Required work »
The span to repeat in the listing below runs from the line containing "Given: Confirm adding the team members" to the line containing "Click the Get_output_2", inclusive. Repeat it exactly, and only it.

Record set »
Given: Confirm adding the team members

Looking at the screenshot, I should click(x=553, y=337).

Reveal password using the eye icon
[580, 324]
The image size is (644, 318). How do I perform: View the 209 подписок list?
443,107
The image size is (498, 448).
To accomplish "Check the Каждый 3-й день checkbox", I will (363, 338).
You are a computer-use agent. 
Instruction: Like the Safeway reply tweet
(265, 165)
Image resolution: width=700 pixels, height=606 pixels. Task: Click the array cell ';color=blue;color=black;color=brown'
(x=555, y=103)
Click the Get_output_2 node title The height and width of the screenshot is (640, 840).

--

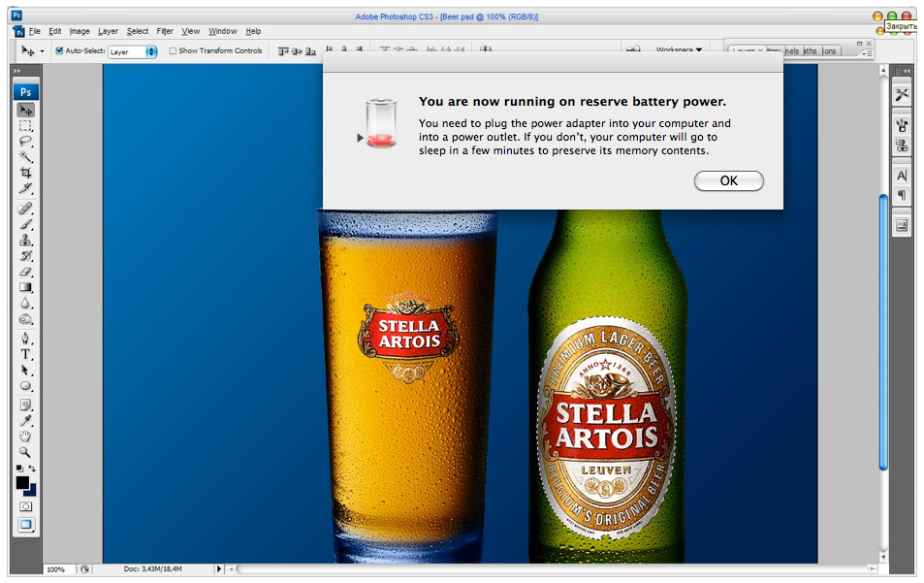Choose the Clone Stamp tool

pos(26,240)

The answer »
Given: Confirm adding the team members

Looking at the screenshot, I should click(x=553, y=337).

Reveal password using the eye icon
[580, 324]
The image size is (644, 318). How do I perform: View the 209 подписок list?
443,107
The image size is (498, 448).
To accomplish "Check the Каждый 3-й день checkbox", I will (363, 338).
You are a computer-use agent. 
Instruction: Like the Safeway reply tweet
(265, 165)
Image resolution: width=700 pixels, height=606 pixels. Task: Click the array cell ';color=blue;color=black;color=brown'
(x=555, y=103)
Click the Get_output_2 node title The height and width of the screenshot is (640, 840).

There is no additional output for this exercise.